What are the other Names for the Procedure?
- End Colostomy
- Hartmann’s Procedure
- Loop Colostomy
What is Colostomy surgical procedure?
Colostomy is a surgical procedure that involves creating an artificial opening or stoma, by redirecting the large intestine to the abdominal wall, for eliminating feces from the body.
What part of the Body does the Procedure involve?
A Colostomy procedure involves the large intestine and the abdominal wall.
Why is the Colostomy surgical procedure Performed?
There could be various reasons for performing a Colostomy. Some of these include:
- Perforation of the colon
- Peritonitis; diagnosed from colon pathology
- Injury to the colon due to trauma
- Anal, rectal, or colon cancer
- Scarring of the large intestine due to a severe infection
- Blockage of the large intestine
- Radiation therapy
What are some Alternative Choices for the Procedure?
To treat and diagnose any ailment related to the large intestine, a Colostomy procedure remains the gold standard technique.
What are the Recent Advances in the Procedure?
The recent advances are in the use of minimally invasive (laparoscopic) techniques for Colostomy.
What is the Cost of performing the Colostomy surgical procedure?
The cost of Colostomy procedure depends on a variety of factors, such as the type of your health insurance, annual deductibles, co-pay requirements, out-of-network and in-network of your healthcare providers and healthcare facilities.
In many cases, an estimate may be provided before the procedure. The final amount depends upon the findings during the surgery/procedure and post-operative care that is necessary.
When do you need a Second Opinion, prior to the Procedure?
- It is normal for a patient to feel uncomfortable and confused with a sudden inflow of information regarding Colostomy procedure and what needs to be done
- If the patient needs further reassurance or a second opinion, a physician will almost always assist in recommending another physician
- Also, if the procedure involves multiple surgeries or has many alternatives, the patient may take a second opinion to understand and choose the best one. They can also choose to approach another physician independently
What are some Helpful Resources?
http://www.nlm.nih.gov/medlineplus/ency/article/002942.htm (accessed on 24th July, 2012)
http://www.nhs.uk/conditions/Colostomy/Pages/Introduction.aspx (accessed on 24th July, 2012)
Prior to Colostomy surgical procedure:
How is the Colostomy surgical procedure Performed?

************

ASSIGNMENT 1 ▸ Based on the colostomy page, why might the final cost of the procedure differ from an estimate given beforehand?
ASSIGNMENT 2 ▸ In the colostomy page, begin at the words "There could be" and stop after "the Colostomy surgical procedure?". Write that part out again, switching "large intestine" to "bowel".

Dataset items
************

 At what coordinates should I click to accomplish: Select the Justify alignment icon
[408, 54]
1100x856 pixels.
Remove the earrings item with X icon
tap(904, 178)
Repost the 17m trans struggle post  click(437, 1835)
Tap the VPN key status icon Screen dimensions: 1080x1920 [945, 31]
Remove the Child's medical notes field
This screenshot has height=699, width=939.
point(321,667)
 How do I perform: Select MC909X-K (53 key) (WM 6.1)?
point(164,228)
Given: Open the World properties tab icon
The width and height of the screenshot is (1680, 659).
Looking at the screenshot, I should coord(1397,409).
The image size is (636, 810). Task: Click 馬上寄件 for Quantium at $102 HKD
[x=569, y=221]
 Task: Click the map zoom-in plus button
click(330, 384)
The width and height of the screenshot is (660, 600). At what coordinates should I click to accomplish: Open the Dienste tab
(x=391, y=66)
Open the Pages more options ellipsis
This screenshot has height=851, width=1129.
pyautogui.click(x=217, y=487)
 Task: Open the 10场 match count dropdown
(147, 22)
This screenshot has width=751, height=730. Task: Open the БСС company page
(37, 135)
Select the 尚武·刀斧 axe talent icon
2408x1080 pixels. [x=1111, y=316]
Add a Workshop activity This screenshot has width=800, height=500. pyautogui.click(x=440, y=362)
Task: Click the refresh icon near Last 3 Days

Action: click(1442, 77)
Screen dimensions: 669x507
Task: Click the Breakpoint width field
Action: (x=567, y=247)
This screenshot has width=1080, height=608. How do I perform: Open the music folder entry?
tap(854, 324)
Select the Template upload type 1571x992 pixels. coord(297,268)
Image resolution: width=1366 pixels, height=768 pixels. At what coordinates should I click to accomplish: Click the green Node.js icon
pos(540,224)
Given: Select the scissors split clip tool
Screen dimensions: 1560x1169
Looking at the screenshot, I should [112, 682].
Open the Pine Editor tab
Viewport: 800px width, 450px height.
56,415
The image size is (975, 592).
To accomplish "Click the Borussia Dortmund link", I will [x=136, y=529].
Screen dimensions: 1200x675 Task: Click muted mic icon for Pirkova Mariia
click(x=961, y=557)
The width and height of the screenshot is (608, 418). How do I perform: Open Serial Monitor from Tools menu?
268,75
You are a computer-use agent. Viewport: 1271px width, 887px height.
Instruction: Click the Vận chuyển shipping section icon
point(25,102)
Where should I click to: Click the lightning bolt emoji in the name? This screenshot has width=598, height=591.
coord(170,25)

************

TASK RESULT 1 ▸ The final amount depends on the findings during the surgery or procedure and on the post-operative care that is needed.

TASK RESULT 2 ▸
There could be various reasons for performing a Colostomy. Some of these include:
- Perforation of the colon
- Peritonitis; diagnosed from colon pathology
- Injury to the colon due to trauma
- Anal, rectal, or colon cancer
- Scarring of the bowel due to a severe infection
- Blockage of the bowel
- Radiation therapy
What are some Alternative Choices for the Procedure?
To treat and diagnose any ailment related to the bowel, a Colostomy procedure remains the gold standard technique.
What are the Recent Advances in the Procedure?
The recent advances are in the use of minimally invasive (laparoscopic) techniques for Colostomy.
What is the Cost of performing the Colostomy surgical procedure?